The modern programmable logic controller (PLC) is at the nexus of two debates that are taking place daily at opposite ends of the control-system spectrum. At one end is the debate over the ideal technology for digital I/O isolation and protection. At the other end, and at a much higher architectural level, is the debate over which is better: PLC-based control or PC/embedded computer-based control.
Given the increasing importance of factory, industrial, and manufacturing automation, we jumped on the opportunity to tear down a popular PLC, the Allen-Bradley Micro850, and explore some of the choices made in its design to shed light on core I/O isolation options along with some of the elements that go into a well-known PLC design.
PLCs have a long and storied history, with Allen-Bradley itself coining the term “programmable logic controller” in 1971 when it introduced its version of what was then called the “programmable controller.” Allen-Bradley was since bought by Rockwell Automation. The term PLC quickly took hold, especially as the personal computer (PC) emerged and took the PC acronym. (For more background on the PLC’s birth and evolution, see “History of PLC and DCS,” by Segovin and Theorin).

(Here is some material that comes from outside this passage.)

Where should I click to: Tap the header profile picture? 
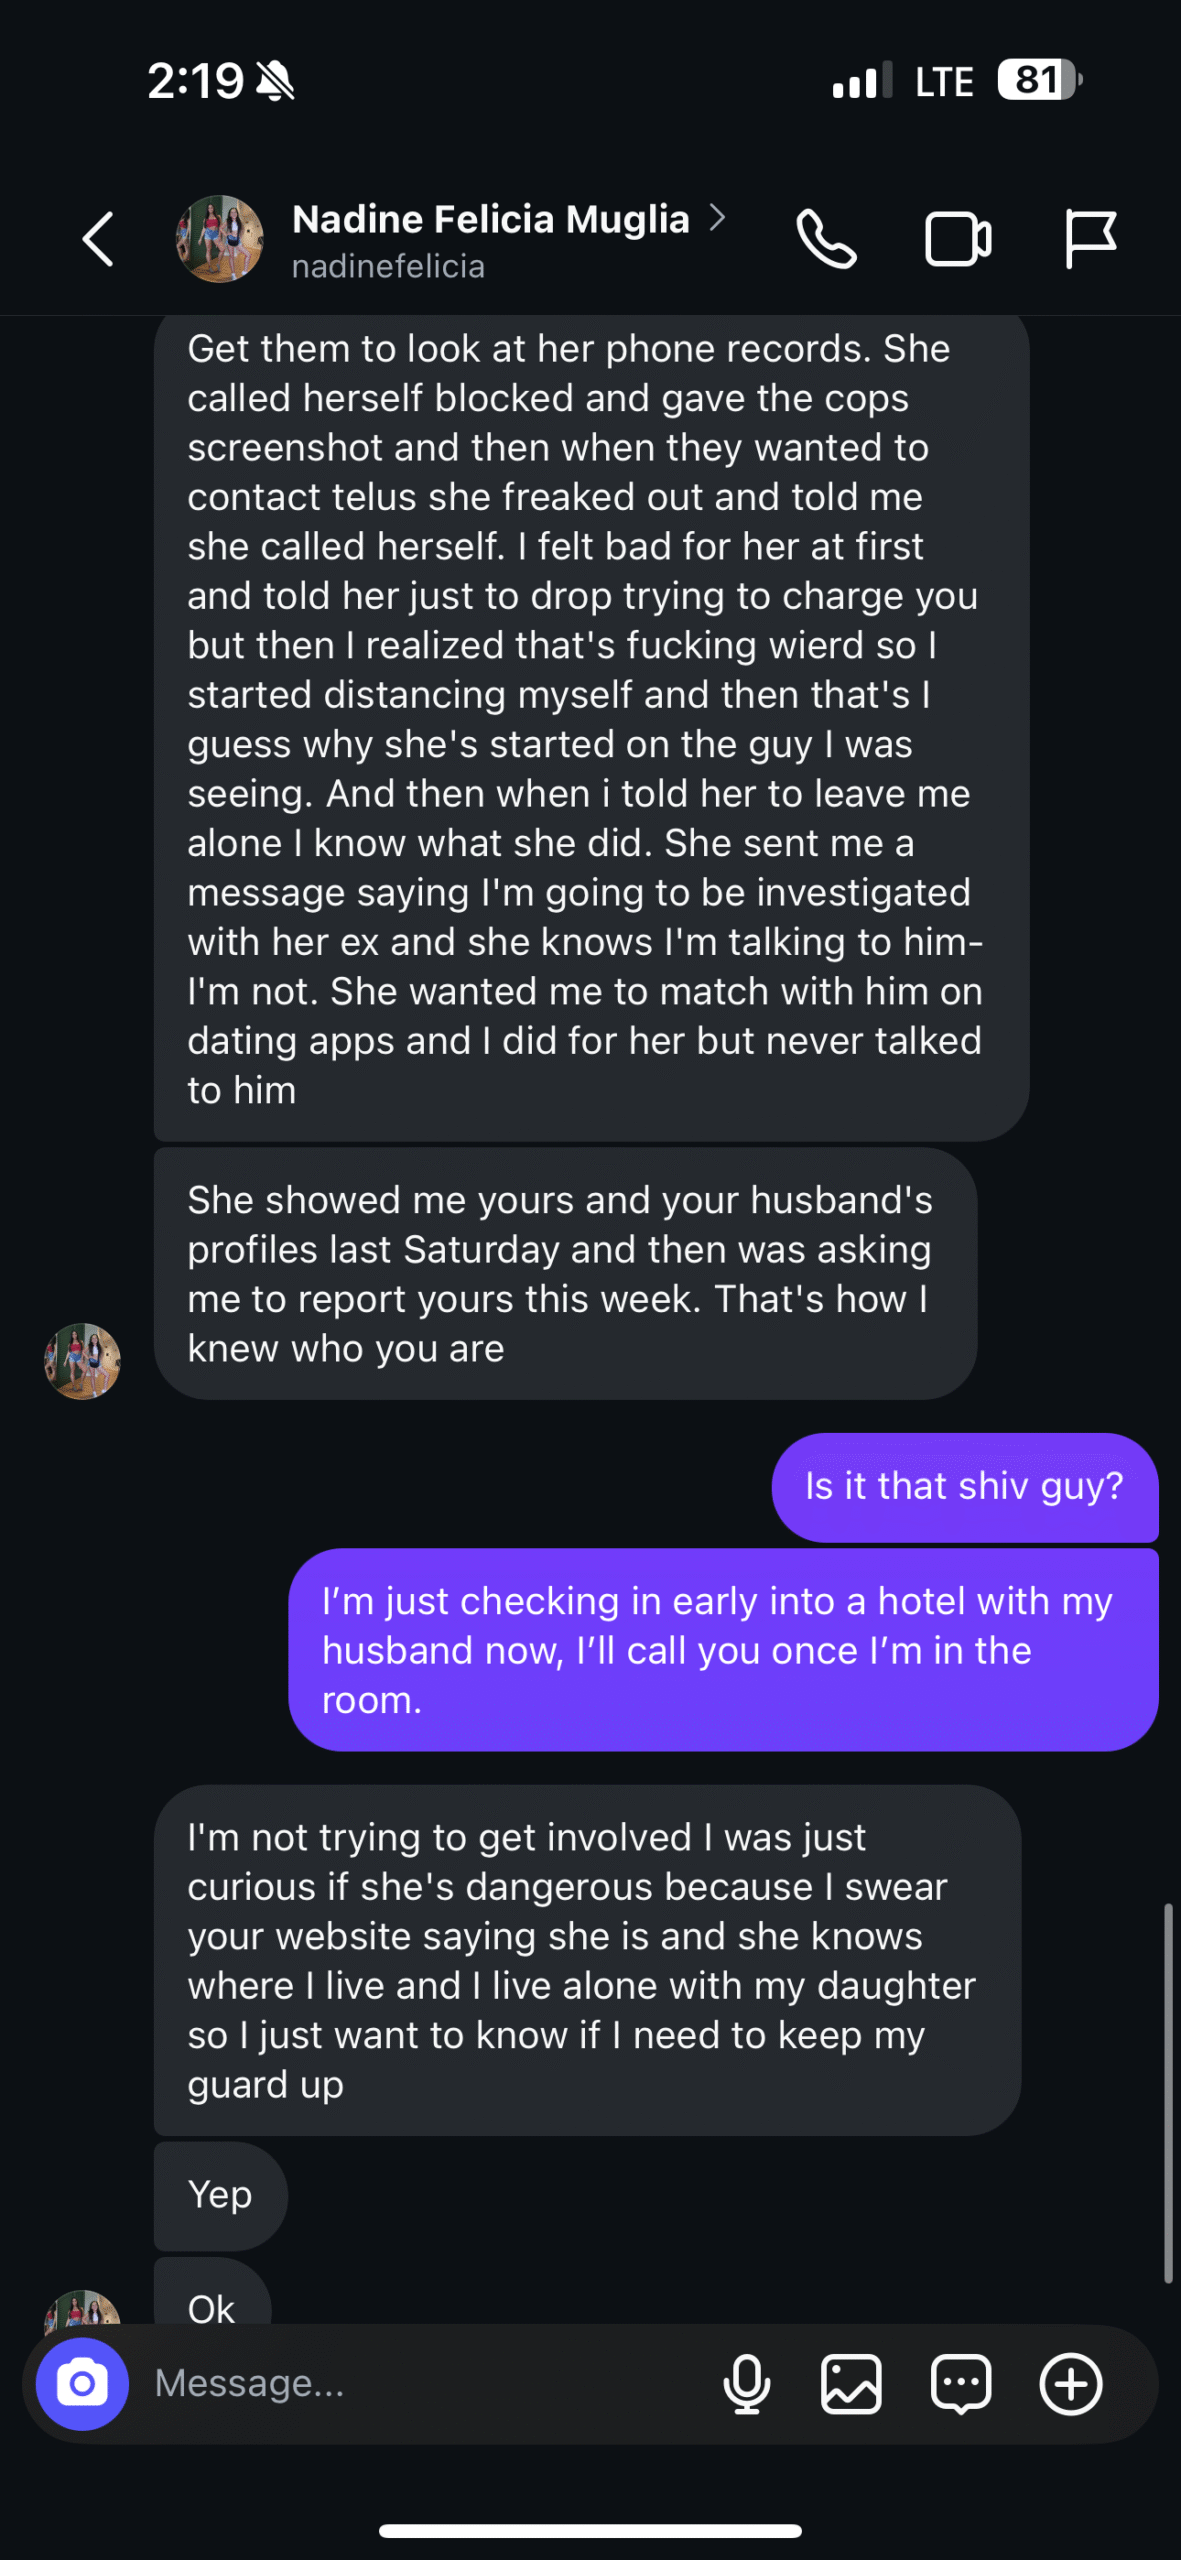coord(219,239)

For anyone who cut their teeth on ladder logic can testify, PLCs at the time were an elegantly simple solution to an age-old problem: making control systems reconfigurable without having to manually rewire or reconnect the hardware. This programmability foundation would soon put it head to head with the PC and later embedded computers, as they ventured onto the factory floor.
For industrial control and automation, these Windows-based PCs and embedded computers offered higher processing power, greater programming flexibility, more ecosystem support and lower cost.

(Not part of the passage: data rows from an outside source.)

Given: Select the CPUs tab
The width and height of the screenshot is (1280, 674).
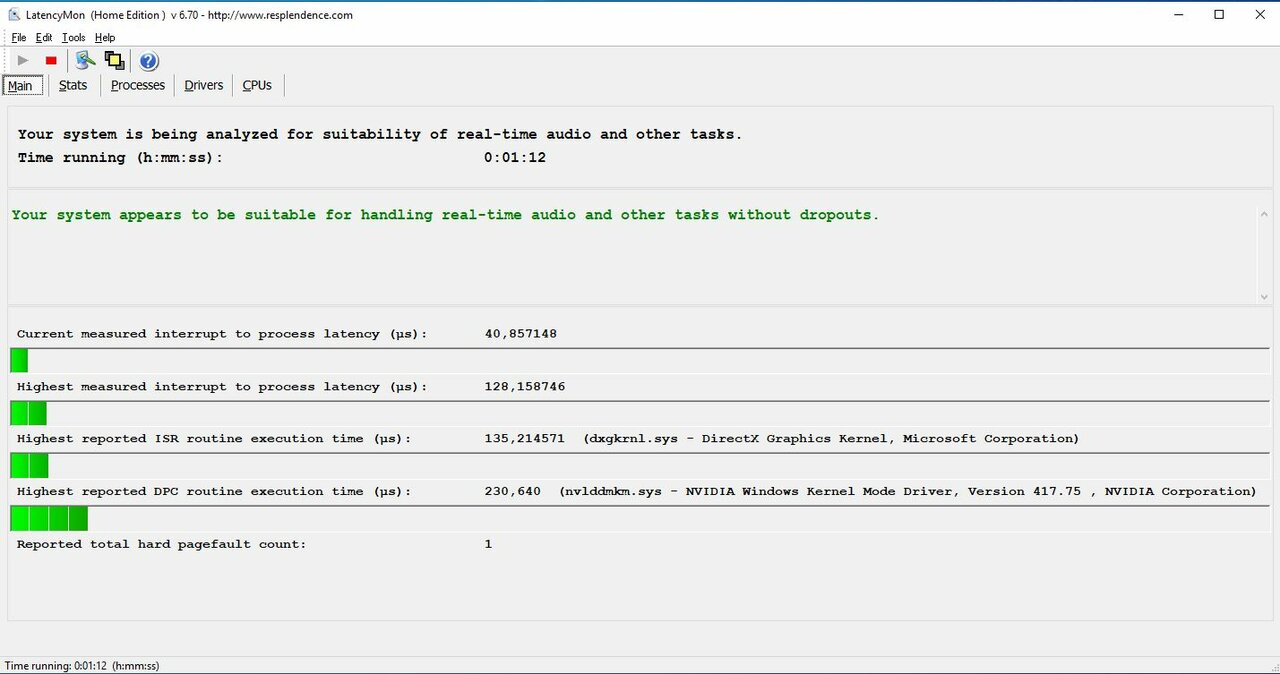Looking at the screenshot, I should (x=257, y=86).
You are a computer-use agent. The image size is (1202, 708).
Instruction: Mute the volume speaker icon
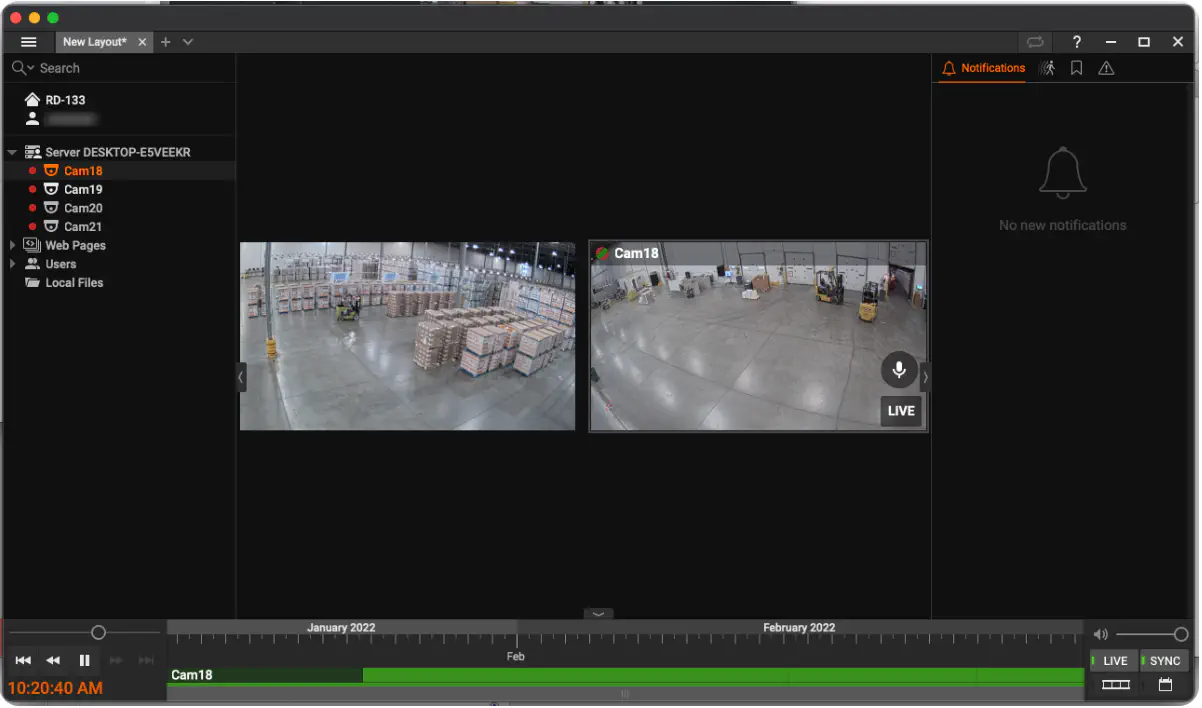click(x=1100, y=634)
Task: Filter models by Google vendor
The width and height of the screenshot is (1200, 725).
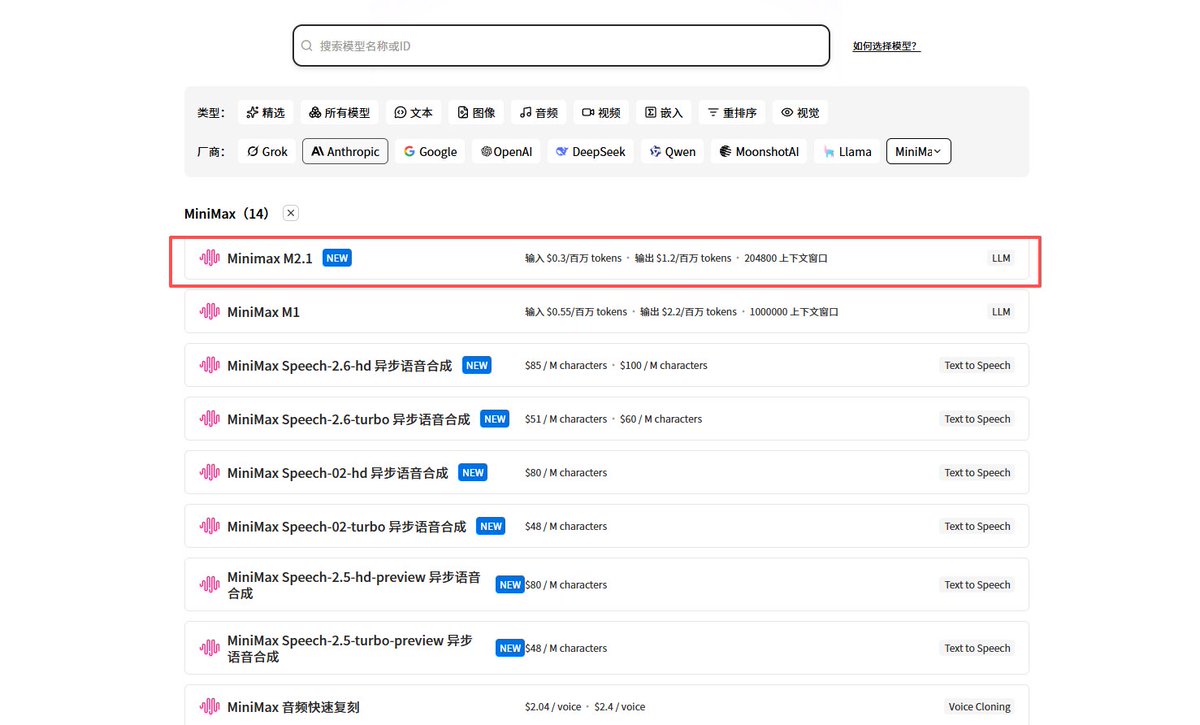Action: 430,152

Meanwhile, PLCs held on to their core advantages of ruggedness, simplicity, reliability, durability and “trust,” a critical factor when downtime can result in losses ranging from thousands to many millions of dollars. Control engineers and technicians knew they could rely upon PLCs and knew how to troubleshoot or swap them out quickly and easily if anything ever did go wrong.
While PCs may have been invading the factory floor, PLCs weren’t standing still. PCs seemed to be winning the battle in the late nineties and 2000s, but PLCs were becoming more powerful and adopting more standard operating systems and programming languages and methodologies, such as C, while also becoming more open. Such is the case with the Micro850, the PLC we chose to teardown. It uses Connected Components Workbench software, based on proven Rockwell Automation and Microsoft Visual Studio technology.

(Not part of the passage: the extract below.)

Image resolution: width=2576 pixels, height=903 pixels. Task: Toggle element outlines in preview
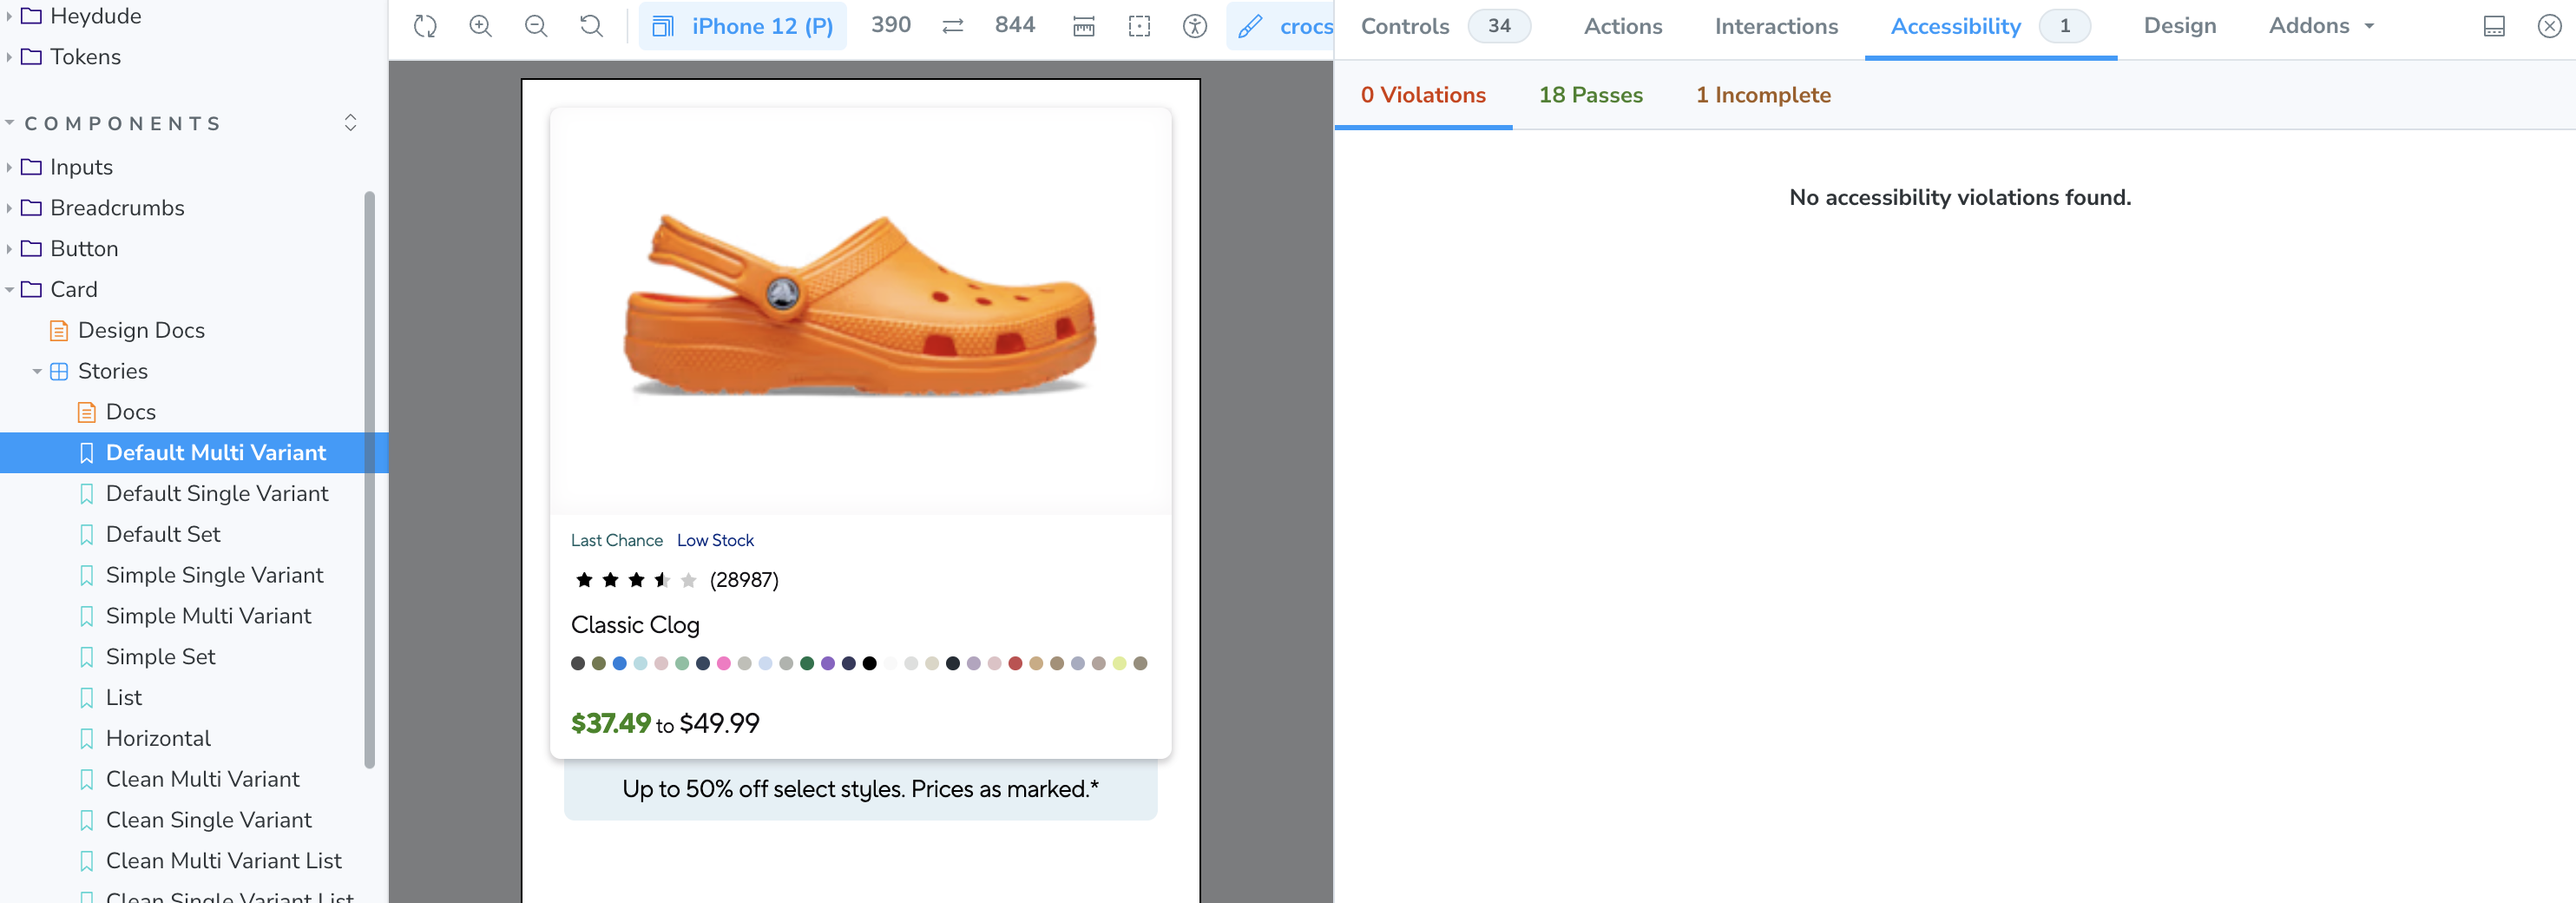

The Connected Components Workbench is a visual interface that lowers cost and speeds development time through the use of user-defined function blocks, tag configuration and screen design.
Specifically, we tore down the Micro850 2080-LC50-48QBB, a 28- to 24-V DC/V AC input, 20- to 24-V DC source output controller costing around $500 from various suppliers (Figure 1).
Figure 1 The Allen-Bradley Micro850 programmable logic controller (PLC) costs around $500 yet is symbolic of the high level of ruggedness configurability, isolation performance and ease of use that keeps PLCs strong in factory automation despite the encroachment of PCs/embedded computing.
The base 48-point controller comes with 100-kHz high-speed counter (HSC) inputs, embedded communications via a USB programming port, a non-isolated serial port (for RS-232 and RS-485 communications) and an Ethernet port. It provides embedded motion-control capabilities by supporting as many as three axes with pulse-train outputs (PTOs), and communicates via EtherNet/IP.
Like most PLCs, the Micro850 is designed for standalone operation, but is easily configured for custom applications and more I/O using its support for up to five Micro800 plug-in modules and up to four Micro850 expansion I/O modules, for up to 132 I/O points. It operates over the temperature range of -20 to 65°C (-4 to 149 °F).
The Micro850’s flexibility, communications and I/O capabilities allow it to support a wide range of applications, including: conveyors, cutting, material handling, sorters, packaging, shrink sleeving machines, solar panel positioning, and vertical form, fill and seal.
Opening the Micro850 reveals the main digital I/O board, a good starting point for a discussion of the optimum input- and output-signal-isolation technology (Figure 2). The inputs connect to field devices such as proximity, pressure and temperature sensors or push buttons, while the outputs connect devices such as indicator lights, motor starters, and solenoid valves.
Figure 2 Rockwell chose optocouplers to form the heart of its isolation strategy for the device inputs and outputs on its digital I/O board for the Micro850 PLC. Click here for larger image.
These field devices typically operate in an electrically noisy environment and are subject to high transient voltage surges, crosstalk, interference and power glitches, so isolation is required to maintain effective communication between the field device and the I/O module’s controller and to prevent damage.